Partnership: why lawyers need to partner strategically with business?
Business, suppliers and yes even their lawyers – need to partner. These are exciting, challenging projects and everyone needs to pull in the same direction without getting carried away.
Your lawyer has to understand your aims and be able to explain potential risks; this is the time to grasp the opportunity, solve the problem, and make the change.
It is always too easy to say “Too risky”, but that is to miss the opportunity, better to say “Yes, there is always a risk but here is what we are going to do to mitigate and deliver what the client wants [and UK PLC needs].”
The EV Container Charging Solution is autonomous and monitored via a 4g Network. Usage data, fuel levels, security and issues are reported, as well as fire suppression, and auto-shutoff in the event of an incident ensures that the system is safe to use and performs optimally.
Once proven to work others can now be developed, improved and perhaps franchised for manufacture in overseas markets. Additional containers are planned that increase the energy store as well as using hydrogen-powered generation to replace the bio-diesel, ensuring zero carbon footprint. The UK is well placed to exploit hydrogen fuel cell technology, so this is the time to make this work in the engineering sense.
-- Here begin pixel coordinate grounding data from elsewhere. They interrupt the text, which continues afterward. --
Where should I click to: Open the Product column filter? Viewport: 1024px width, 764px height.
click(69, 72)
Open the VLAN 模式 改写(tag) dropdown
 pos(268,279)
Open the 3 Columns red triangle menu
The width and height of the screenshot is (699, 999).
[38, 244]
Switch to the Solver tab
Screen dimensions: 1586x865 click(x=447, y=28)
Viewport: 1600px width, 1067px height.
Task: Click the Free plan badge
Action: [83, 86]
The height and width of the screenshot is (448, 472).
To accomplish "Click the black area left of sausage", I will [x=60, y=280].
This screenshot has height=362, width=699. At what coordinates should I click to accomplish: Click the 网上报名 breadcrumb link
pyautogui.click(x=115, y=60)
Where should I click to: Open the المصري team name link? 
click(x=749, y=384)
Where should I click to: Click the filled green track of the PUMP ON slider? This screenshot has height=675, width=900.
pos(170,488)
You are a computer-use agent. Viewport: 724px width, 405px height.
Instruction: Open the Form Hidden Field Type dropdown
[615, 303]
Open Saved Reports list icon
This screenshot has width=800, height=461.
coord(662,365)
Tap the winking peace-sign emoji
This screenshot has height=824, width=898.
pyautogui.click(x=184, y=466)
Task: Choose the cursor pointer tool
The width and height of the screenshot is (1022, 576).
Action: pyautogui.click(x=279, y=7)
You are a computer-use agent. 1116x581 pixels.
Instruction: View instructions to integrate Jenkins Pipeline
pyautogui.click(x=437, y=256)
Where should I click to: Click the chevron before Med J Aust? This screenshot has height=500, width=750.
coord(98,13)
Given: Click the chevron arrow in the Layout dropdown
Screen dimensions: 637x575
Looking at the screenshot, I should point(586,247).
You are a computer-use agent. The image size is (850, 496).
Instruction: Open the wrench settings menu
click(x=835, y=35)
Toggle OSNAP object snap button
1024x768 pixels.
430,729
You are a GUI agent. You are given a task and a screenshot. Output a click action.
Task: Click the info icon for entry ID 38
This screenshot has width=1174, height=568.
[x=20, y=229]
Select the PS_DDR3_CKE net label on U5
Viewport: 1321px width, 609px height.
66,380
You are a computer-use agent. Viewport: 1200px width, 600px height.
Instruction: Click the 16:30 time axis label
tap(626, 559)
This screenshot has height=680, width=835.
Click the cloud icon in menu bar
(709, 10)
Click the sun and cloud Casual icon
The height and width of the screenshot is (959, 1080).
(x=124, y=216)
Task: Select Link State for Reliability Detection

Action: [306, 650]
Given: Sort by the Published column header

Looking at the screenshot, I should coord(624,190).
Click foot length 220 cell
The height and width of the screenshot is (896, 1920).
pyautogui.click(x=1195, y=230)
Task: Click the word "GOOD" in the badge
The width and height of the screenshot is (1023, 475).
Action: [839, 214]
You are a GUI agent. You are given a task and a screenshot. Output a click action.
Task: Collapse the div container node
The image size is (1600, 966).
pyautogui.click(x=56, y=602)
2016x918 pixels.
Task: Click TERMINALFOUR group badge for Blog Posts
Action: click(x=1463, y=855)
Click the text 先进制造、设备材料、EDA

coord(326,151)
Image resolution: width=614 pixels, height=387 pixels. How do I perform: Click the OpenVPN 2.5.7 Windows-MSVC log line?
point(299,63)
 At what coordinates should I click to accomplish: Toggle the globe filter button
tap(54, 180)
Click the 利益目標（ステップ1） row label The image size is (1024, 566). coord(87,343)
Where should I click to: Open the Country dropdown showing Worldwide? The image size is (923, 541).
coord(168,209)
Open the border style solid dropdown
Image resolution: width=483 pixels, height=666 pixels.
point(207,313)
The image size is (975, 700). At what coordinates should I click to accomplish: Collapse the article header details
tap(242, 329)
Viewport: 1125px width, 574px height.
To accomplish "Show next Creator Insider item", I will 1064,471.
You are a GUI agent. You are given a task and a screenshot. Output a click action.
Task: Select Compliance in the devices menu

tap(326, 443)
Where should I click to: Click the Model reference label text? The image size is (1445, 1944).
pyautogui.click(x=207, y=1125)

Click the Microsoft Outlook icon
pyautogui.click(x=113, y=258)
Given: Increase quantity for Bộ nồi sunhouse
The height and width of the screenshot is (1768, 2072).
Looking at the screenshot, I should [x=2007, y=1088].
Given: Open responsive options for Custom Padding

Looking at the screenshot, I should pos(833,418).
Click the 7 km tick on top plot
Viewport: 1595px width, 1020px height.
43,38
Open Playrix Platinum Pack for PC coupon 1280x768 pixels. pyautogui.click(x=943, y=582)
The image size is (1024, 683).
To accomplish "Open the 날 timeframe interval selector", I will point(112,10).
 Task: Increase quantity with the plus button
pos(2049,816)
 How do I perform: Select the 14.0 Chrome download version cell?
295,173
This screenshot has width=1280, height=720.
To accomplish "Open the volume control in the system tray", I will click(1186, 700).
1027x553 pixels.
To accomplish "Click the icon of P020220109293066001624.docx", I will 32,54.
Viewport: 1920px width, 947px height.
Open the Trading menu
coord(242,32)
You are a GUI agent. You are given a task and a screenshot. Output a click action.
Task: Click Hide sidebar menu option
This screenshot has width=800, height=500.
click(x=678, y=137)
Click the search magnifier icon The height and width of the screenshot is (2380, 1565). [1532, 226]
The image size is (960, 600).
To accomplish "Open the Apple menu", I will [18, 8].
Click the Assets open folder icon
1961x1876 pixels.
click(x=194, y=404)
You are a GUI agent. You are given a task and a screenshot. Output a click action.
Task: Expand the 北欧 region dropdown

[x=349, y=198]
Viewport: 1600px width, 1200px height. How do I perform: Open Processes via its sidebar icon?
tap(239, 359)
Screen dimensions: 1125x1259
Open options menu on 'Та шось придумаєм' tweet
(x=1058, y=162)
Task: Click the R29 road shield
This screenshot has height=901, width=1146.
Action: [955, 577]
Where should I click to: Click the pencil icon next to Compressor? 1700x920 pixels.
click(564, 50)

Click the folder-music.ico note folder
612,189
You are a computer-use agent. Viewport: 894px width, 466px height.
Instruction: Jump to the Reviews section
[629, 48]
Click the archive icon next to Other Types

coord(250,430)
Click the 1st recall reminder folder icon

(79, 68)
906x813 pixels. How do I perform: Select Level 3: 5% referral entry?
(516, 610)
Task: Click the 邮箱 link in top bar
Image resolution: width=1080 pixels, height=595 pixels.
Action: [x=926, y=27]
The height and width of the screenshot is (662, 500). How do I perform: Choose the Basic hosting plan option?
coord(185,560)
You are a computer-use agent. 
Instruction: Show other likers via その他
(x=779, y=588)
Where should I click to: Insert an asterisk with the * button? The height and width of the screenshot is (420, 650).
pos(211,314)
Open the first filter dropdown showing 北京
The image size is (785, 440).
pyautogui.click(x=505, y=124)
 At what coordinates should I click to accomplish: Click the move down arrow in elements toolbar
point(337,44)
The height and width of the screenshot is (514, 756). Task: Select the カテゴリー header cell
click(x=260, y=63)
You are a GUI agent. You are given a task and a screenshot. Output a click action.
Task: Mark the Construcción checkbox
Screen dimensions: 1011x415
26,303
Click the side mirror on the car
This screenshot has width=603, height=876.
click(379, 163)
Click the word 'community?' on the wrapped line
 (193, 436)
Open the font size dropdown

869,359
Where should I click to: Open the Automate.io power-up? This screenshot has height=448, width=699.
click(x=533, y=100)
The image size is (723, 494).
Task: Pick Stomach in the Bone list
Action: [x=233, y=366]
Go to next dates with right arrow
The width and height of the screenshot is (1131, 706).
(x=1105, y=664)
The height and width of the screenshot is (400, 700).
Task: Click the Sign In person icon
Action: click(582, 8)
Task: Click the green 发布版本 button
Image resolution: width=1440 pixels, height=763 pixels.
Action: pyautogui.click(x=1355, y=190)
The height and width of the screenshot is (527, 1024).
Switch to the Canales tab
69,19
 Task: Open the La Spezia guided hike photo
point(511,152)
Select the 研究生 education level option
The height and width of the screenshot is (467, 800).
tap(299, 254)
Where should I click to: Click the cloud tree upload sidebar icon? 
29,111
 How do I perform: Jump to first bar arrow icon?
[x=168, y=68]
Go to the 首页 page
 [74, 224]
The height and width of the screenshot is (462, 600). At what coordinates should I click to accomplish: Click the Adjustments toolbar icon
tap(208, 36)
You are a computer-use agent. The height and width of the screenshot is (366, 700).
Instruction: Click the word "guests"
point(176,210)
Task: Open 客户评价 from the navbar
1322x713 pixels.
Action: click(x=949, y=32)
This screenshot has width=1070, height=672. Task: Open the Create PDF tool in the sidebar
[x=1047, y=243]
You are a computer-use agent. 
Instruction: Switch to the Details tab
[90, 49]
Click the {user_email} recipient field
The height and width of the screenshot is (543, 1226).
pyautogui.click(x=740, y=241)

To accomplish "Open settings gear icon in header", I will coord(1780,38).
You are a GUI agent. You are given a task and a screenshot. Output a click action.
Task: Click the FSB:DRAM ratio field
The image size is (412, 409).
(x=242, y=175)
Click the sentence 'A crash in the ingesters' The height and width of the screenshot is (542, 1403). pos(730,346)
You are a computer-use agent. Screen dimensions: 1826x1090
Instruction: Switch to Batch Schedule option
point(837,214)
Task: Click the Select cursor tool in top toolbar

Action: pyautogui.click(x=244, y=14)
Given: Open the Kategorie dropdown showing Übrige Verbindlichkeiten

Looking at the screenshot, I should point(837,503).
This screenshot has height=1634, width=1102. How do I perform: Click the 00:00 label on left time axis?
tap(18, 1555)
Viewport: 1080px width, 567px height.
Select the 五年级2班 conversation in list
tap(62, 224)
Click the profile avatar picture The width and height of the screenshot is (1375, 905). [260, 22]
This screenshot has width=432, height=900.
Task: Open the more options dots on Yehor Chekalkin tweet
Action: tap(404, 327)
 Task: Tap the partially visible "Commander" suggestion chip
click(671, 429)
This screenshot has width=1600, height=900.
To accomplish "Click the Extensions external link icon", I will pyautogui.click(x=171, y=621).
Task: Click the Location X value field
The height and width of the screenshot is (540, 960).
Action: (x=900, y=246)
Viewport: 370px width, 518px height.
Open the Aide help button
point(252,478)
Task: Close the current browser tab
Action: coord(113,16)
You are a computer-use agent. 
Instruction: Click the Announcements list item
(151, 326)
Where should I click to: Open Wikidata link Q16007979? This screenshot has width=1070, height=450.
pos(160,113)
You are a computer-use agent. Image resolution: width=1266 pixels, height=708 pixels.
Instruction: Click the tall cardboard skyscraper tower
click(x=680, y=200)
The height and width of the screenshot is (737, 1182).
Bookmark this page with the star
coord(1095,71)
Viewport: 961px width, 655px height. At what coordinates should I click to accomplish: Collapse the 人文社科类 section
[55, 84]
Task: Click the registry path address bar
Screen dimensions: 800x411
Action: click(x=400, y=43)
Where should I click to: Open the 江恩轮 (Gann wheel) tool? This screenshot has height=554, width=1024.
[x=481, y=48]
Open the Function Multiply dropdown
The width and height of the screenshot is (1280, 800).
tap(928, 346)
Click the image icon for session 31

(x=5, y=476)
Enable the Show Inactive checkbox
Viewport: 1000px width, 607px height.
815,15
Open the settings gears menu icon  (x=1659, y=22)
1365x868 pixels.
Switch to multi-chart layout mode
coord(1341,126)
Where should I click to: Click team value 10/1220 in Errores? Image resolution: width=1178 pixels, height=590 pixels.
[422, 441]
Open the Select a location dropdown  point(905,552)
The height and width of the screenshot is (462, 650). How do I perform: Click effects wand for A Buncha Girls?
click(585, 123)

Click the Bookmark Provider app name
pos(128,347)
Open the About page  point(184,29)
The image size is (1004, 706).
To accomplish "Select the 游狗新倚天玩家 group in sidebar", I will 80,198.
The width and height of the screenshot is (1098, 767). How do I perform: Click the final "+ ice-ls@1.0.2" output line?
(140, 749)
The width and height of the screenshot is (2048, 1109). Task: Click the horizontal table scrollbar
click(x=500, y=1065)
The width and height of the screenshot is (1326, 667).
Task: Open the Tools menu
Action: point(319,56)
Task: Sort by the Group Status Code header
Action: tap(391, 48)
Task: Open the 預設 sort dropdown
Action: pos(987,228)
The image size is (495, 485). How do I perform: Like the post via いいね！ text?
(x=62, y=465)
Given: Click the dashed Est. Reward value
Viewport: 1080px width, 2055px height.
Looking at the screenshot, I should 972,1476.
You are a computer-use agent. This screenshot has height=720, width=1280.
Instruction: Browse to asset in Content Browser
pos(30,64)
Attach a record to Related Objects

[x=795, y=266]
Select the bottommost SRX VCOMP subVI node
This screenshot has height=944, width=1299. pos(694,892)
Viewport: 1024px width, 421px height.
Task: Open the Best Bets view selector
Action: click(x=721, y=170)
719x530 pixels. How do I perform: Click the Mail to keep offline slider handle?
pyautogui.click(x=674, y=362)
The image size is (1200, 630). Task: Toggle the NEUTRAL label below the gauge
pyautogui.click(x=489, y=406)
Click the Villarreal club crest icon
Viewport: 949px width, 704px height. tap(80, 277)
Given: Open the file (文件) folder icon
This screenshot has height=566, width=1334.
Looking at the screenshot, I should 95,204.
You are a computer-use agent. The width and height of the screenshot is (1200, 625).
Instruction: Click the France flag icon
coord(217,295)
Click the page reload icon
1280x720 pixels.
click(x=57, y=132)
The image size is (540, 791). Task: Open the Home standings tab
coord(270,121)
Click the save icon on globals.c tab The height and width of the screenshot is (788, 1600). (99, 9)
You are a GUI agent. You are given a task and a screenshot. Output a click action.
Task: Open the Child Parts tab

Renewable technology is here, but it is also the UK’s future. We must stay ahead of the curve, accelerate our exports out of COVID-19 lockdown and help the UK meet its climate ambitions. Energy storage will be the subject of a further article but rest assured storage, and intelligent charging will be a crucial part of it.
So if you are still reading, then you will recognise this is good for jobs and the planet; you may ask what governments are doing to support these initiatives? Well, the Dutch government have money available to build EV charging stations, other EU countries presumably do. So you may well ask what is the UK doing to support, not prop up with unsustainable subsidies, these renewable initiatives……..well Boris what are we doing?